To understand spacecraft thrust, let’s chat about Newton’s second law of motion. This law says an object accelerates when a force acts on a mass. In space, though, a force makes an object change speed, not maintain constant motion. It’s a bit confusing because of what we see on Earth.

On Earth, if you want to keep a box moving at a constant speed on asphalt, you got to push it with constant force. You need that force to beat friction and air drag. But guess what? Space is a vacuum! There’s no friction, so a spacecraft doesn’t need thrusters to keep going at a constant speed. Spacecraft thrusters only kick in to:

  • Accelerate from a standstill
  • Speed up
  • Slow down
  • Change direction

Important note: In the real world, spacecraft use as little fuel as possible in space. It’s super expensive to get fuel up there! They turn on their engines to hit their desired speed and then cruise along, engines off, coasting on their momentum. When they reach their destination, they fire up their engines again to slow down.

What filmmakers should do?

Switch off those spacecraft thrusters when traveling at constant speeds.

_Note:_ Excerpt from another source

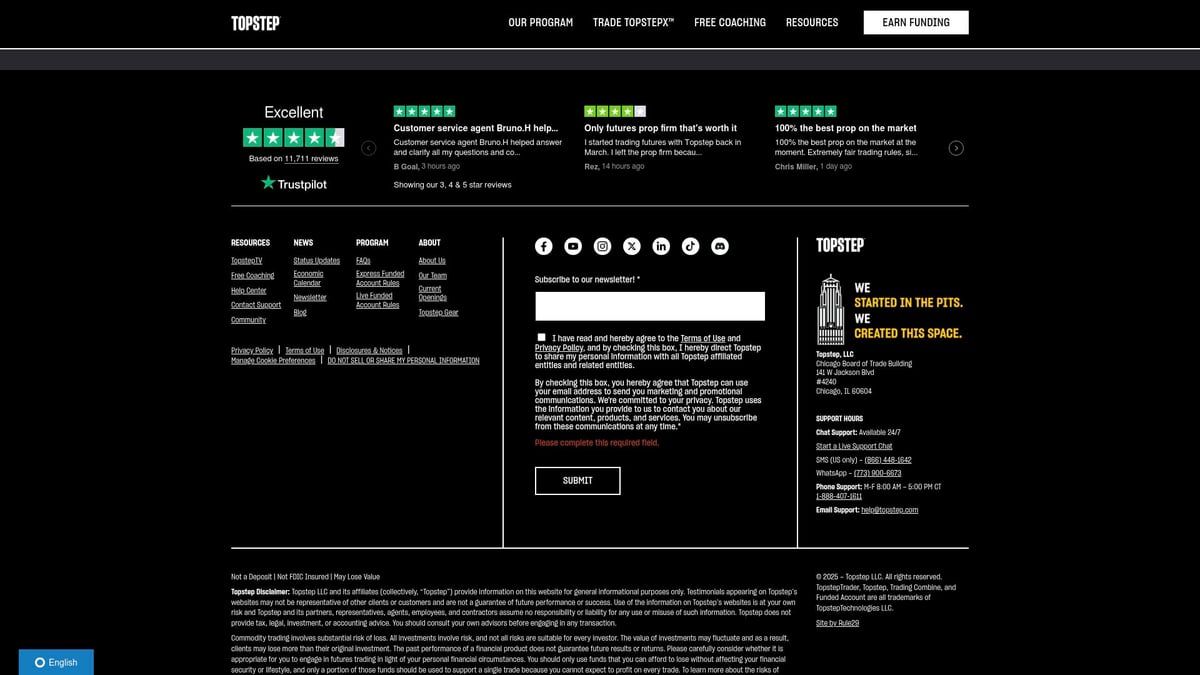Check the Terms of Use agreement box

541,337
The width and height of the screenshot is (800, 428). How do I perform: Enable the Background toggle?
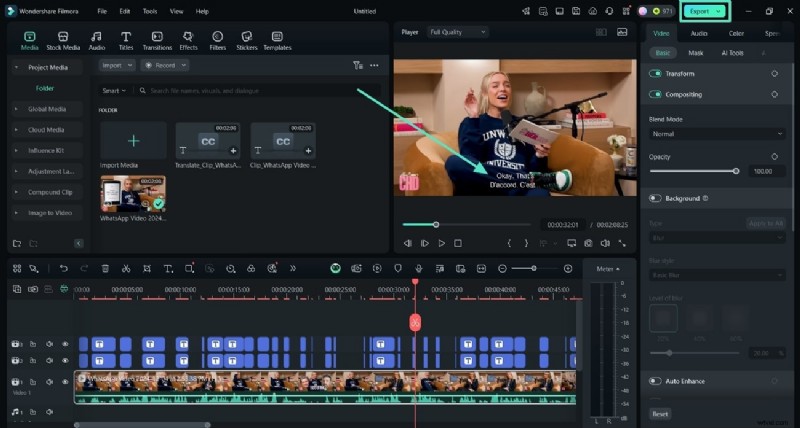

Momentum will keep ’em going without losing speed. Need to stop? Just apply an equal and opposite force in the direction of travel.

To learn more about rocket engines, check out the operation of SpaceX’s Raptor engine.

Movie physics mistakes wrap up

These five movie physics mistakes show that most movies are just for kicks. Don’t get me wrong, I still love watching space flicks, especially Star Wars.

But it’d be insanely cool if, just once, a space movie nailed the physics. No bogus theories or broken science, just pure, unadulterated realism. Sure, it might not rake in the big bucks, but maybe it’d attract a whole new crowd of moviegoers. I say go for it!

Which space movie would you say is the most realistic? I personally side with “Contact, 2001: A Space Odyssey”. Also, which movie physics mistakes do you find to be the most insulting?